*Directive*. Reproduce the stretch of the listing from the line containing "will click(x=333, y=149)." through the line containing "tap(21, 42)", requests included, and increase every coordinate in the answers by 29.

*Record extracts*.

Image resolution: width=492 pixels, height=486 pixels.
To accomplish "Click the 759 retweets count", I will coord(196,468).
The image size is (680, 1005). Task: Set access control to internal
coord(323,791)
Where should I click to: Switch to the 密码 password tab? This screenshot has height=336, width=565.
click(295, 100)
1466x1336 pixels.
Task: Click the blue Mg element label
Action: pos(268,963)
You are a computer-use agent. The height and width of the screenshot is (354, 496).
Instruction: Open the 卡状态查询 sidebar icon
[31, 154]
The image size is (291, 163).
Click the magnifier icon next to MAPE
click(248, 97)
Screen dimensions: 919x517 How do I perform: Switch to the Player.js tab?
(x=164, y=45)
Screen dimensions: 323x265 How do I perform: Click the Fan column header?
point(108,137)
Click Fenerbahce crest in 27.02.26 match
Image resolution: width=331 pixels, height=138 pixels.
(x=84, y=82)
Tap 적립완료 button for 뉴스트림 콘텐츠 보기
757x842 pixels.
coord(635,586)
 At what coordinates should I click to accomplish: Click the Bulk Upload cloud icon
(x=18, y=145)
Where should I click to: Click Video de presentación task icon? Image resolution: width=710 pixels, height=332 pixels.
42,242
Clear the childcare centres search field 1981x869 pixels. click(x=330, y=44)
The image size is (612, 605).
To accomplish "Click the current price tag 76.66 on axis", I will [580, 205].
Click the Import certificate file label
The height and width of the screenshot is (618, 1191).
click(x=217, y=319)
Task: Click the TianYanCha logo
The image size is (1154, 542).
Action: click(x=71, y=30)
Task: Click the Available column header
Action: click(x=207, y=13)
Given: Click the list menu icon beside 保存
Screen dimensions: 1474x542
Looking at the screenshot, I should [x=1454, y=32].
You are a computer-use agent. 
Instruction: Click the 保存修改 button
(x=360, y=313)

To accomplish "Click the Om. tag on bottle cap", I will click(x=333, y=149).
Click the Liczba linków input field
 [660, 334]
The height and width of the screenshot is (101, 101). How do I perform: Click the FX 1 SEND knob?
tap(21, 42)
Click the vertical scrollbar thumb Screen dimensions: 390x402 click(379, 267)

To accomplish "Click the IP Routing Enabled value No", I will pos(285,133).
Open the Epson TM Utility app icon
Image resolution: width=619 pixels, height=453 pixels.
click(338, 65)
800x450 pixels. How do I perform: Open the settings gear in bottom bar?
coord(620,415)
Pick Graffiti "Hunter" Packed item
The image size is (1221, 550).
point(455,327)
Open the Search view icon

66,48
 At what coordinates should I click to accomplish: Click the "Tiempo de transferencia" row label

*Right answer*.
To accomplish "Click the Om. tag on bottle cap", I will click(x=362, y=178).
Click the Liczba linków input field
 [689, 363]
The height and width of the screenshot is (101, 101). How do I perform: Click the FX 1 SEND knob?
tap(50, 71)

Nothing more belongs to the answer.